Global Retail   //   October 12, 2022

Why Mexican department store Liverpool is eyeing Nordstrom

High-end Mexican department store Liverpool made its interest in Nordstrom known last month when it became its second-largest stakeholder after the Nordstrom family. 

It acquired a 9.9% passive stake in Nordstrom for about 5.9 billion pesos ($293.8 million). Data from Refitiv shows that Liverpool has a larger stake than Nordstrom heiress Anne Gittinger who held 9.7% of shares, and is just short of former chairman Bruce Nordstrom who held a 15.9% stake in the company. Nordstrom has already initiated a poison pill, a shareholder rights plan that would make it harder for Liverpool to take over the company.

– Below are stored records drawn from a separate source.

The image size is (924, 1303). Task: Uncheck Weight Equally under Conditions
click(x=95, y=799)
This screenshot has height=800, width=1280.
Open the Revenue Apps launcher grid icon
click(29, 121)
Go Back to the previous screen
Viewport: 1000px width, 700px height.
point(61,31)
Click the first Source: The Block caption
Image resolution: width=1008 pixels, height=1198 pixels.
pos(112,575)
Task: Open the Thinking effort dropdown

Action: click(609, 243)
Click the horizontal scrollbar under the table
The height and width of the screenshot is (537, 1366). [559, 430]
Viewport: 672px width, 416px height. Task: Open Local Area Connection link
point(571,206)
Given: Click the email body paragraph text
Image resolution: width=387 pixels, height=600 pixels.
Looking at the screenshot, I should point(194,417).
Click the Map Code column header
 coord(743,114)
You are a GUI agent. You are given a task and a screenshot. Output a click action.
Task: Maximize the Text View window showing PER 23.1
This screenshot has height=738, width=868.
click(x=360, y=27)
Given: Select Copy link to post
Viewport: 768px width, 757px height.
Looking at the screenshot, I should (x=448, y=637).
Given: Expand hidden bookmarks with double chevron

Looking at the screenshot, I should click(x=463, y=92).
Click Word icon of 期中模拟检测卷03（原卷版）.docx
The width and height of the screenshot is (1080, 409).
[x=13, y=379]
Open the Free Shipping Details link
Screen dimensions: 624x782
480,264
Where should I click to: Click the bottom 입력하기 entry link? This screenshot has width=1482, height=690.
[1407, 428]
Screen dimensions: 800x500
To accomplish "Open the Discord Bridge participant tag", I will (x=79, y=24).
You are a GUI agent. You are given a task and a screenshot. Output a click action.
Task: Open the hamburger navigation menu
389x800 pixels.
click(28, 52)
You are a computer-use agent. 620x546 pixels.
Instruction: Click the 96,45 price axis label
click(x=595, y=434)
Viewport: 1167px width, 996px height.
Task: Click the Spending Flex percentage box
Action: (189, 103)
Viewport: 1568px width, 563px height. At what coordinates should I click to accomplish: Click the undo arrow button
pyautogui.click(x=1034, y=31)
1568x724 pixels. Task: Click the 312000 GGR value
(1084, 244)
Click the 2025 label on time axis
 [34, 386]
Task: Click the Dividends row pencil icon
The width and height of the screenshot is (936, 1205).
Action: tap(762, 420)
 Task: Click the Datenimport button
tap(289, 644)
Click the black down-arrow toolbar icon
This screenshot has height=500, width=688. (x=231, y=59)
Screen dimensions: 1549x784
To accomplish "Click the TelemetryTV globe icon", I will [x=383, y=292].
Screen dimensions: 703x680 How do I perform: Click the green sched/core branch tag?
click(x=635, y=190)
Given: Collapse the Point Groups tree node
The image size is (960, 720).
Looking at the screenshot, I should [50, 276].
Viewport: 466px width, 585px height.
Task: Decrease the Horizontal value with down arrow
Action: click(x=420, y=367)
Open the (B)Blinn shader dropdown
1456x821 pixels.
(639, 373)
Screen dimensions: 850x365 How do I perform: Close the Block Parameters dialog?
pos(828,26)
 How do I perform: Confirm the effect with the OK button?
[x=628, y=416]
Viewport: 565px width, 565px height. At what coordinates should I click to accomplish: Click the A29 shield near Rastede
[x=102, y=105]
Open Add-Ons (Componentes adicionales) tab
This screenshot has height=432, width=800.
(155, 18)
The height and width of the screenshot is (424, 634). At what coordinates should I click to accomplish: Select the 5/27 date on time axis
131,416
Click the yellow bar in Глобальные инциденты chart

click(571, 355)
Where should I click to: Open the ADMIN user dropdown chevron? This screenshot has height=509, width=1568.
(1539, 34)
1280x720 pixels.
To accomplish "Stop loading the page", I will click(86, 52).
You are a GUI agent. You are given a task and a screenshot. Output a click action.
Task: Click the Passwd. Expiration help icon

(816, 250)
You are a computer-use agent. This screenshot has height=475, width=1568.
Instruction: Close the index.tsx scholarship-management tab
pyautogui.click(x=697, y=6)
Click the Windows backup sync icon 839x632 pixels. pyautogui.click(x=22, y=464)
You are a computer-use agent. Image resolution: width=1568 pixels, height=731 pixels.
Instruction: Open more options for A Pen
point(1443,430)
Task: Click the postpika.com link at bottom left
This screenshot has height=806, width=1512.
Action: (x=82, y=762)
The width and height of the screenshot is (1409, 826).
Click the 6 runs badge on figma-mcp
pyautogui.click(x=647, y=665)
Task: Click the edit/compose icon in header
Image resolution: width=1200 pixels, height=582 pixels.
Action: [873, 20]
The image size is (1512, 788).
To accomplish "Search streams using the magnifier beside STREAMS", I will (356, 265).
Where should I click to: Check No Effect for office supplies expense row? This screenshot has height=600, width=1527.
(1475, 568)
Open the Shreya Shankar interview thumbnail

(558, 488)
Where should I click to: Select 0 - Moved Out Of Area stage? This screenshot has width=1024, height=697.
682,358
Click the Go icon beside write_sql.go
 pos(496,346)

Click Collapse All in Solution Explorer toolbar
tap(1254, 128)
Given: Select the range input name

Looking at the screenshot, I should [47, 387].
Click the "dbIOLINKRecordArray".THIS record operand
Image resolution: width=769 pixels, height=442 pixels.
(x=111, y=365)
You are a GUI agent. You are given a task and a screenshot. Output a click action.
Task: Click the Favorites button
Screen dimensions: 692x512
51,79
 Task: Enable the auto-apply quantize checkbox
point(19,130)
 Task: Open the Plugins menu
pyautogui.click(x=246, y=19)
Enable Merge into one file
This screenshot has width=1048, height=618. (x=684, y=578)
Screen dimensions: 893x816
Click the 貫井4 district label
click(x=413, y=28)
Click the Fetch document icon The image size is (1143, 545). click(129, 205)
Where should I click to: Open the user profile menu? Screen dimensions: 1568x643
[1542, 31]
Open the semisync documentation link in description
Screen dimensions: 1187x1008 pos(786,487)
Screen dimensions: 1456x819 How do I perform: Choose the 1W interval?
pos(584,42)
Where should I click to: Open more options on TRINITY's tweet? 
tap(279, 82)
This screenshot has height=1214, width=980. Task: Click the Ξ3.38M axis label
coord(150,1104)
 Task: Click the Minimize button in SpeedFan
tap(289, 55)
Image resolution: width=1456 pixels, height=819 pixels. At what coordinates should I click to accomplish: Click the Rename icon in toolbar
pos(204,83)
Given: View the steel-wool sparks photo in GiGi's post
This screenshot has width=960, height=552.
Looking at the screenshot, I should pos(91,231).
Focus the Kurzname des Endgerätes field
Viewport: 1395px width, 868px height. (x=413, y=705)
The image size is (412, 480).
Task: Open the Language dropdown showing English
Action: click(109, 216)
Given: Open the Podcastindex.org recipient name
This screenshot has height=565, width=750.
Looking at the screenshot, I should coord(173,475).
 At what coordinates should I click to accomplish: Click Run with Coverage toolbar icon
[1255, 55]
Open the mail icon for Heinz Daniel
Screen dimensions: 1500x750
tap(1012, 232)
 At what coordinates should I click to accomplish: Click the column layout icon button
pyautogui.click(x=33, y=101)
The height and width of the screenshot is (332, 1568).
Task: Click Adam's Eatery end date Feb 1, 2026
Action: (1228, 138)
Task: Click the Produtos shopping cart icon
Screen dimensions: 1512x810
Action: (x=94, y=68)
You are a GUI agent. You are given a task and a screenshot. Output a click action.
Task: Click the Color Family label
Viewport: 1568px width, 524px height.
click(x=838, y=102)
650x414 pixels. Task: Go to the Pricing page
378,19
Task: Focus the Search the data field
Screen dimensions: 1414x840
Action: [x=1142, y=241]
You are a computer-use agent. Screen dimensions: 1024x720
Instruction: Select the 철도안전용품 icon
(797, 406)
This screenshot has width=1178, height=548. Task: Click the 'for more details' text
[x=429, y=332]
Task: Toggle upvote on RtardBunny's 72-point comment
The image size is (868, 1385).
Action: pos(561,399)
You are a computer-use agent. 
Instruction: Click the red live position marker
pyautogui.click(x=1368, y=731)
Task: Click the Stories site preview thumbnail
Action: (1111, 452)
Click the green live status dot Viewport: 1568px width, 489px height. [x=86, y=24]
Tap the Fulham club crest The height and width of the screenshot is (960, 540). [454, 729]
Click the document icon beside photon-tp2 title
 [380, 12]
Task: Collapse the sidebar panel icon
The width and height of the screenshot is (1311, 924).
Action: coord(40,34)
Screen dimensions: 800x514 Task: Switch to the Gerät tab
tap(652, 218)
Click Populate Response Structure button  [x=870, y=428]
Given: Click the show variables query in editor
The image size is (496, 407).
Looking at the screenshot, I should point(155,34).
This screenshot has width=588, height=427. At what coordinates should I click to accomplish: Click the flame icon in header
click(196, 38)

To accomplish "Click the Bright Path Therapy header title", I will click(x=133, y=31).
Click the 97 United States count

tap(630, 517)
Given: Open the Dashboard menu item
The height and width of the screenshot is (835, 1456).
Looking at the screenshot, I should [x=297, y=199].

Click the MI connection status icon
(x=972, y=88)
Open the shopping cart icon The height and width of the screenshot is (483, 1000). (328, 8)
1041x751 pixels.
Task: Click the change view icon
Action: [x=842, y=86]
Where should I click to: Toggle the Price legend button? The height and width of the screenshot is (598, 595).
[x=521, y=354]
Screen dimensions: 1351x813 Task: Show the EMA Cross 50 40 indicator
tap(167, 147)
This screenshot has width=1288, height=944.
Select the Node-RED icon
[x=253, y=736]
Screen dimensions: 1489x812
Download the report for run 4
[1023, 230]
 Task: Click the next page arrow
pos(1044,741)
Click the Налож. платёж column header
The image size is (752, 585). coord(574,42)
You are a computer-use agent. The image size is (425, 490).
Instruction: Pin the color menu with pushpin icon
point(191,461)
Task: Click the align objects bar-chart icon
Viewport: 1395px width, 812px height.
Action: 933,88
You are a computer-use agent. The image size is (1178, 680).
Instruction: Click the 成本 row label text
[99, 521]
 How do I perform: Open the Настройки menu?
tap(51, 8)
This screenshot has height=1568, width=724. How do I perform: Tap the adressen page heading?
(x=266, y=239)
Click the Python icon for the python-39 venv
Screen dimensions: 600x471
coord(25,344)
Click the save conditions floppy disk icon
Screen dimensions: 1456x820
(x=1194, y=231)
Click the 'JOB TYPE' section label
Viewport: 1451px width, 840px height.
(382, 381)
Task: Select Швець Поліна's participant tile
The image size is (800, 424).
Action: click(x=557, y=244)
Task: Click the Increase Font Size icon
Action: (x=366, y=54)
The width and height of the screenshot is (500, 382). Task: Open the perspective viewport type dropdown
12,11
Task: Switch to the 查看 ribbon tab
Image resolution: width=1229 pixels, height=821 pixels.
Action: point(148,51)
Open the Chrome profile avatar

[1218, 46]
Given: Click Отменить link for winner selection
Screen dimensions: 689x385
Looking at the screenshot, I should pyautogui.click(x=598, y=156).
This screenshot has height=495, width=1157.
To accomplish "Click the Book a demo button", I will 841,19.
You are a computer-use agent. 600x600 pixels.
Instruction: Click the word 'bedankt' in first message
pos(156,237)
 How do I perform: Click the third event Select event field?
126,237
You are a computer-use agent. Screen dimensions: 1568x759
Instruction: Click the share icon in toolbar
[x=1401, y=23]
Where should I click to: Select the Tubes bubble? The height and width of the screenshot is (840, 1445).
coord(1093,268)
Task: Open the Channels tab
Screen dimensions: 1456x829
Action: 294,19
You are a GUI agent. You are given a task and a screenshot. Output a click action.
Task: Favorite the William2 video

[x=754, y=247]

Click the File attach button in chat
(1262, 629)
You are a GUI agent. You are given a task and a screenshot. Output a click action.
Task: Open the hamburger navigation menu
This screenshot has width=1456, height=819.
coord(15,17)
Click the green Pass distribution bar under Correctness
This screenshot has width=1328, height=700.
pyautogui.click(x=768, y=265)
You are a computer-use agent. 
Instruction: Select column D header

Liverpool or El Puerto de Liverpool is a large department store chain that sells apparel, cosmetics and technology, among other items. Its annual revenue in 2021 grew by 30.8% to over 151 billion Mexican pesos (about $7.5 billion), making it smaller than Nordstrom whose total revenue for the 12-month period ending Jan. 29 was $14.8 billion. Experts interviewed by Modern Retail said the department store’s acquisition of Nordstrom shares could be Liverpool’s attempt to gain knowledge from Nordstrom and diversify its business rather than an acquisition. 

“They’re definitely one of the main players in there when you’re looking within Mexico itself,” said Matteo Ceurvels, senior analyst for Latin America and Spain at Insider Intelligence. He said that the company has performed exceptionally well over the past few quarters. “They’ve been a long staple of the Mexican retail ecosystem,” he added.

What is Liverpool?

Founded back in the 1840s, El Puerto de Liverpool has expanded its footprint throughout Mexico. The company currently operates 122 Liverpool department stores, 169 Suburbia stores, 28 shopping malls and 60 boutiques that feature brands like Gap, Pottery Barn and West Elm. The Suburbia business unit offers items at a more accessible price point.

“Despite the pandemic and some of the other issues that other department stores and retailers have faced, [Liverpool] has come really strong,” said Brad Jashinsky, director analyst at Gartner. “I think it’s a testament to them managing their inventory.” 

Jashinsky said that although Liverpool has focused on Mexico for most of its existence, the company has shown some interest in other markets. Back in 2006, the department store giant launched an initiative that focused on Mexican consumers in the U.S. who might be interested in purchasing items for their families in their homeland through a website or by calling a phone number. This came from the notion that Mexicans living in the U.S. often send money to their families in Mexico. 

It has also made moves to grow the company into a pan-Latin America retailer. Liverpool’s subsidiary in 2010 acquired a 30% stake in Regal Forest Holding Co, a durable consumer goods retailer in Central America. 

The possible Nordstrom takeover also isn’t the only time Liverpool has been involved with a U.S.-based retailer. In 2016, it bought Walmart’s Mexican apparel unit Suburbia for 15.7 billion pesos (or $853 million at the time). Back then, Suburbia had 117 stores. 

“They’ve done some experiments,” Jashinsky said. “But even though they’re diversified across Mexico, they’re not diversified across markets.”

What does Liverpool want with Nordstrom?

Liverpool has recently dispelled rumors that it would acquire Nordstrom. In a regulatory filing last month, Liverpool said that it is attempting to diversify its assets and not moving to acquire Nordstrom.

David Marcotte, senior vice president of global retail at Kantar, said that there has been a trend among Mexican retailers to diversify their business beyond the country. Bodega Latina Corp., the U.S. subsidiary of Mexican grocery store and department store chain Chedraui, acquired warehouse-style food and supply stores Smart & Final last year for about $620 million last year.  

“The current government of Mexico is not terribly pro-business so there’s some tension there,” Marcotte said.

When Nordstrom announced the shareholder rights plan also known as the poison pill, it claimed that it “has not been adopted in response to any specific takeover bid or other proposal to acquire control of the Company.” Marcotte said that this was done to avoid a similar situation with Kohl’s, in which activist investors and other firms have shown interest in an acquisition. 

Because of the poison pill, experts said acquiring Nordstrom would be too complicated and costly. However, they agreed said it is unusual for a company to acquire a large number of shares from a fellow retailer. If Liverpool could gain a board seat, it could allow the retailer to learn more about how Nordstrom is approaching the U.S. market and bring that knowledge back to their business. Marcotte said that owning a large amount of Nordstorm shares also help Liverpool bolster their name value. 

Much like Nordstrom, Liverpool department stores have a similar demographic of consumers and its stores have a similar look, experts said.

“If you know both companies it’s a very good fit,” Marcotte said. “It’s just a question of where they take the partnership from there. It’s a little early as of yet to see what’s going on.”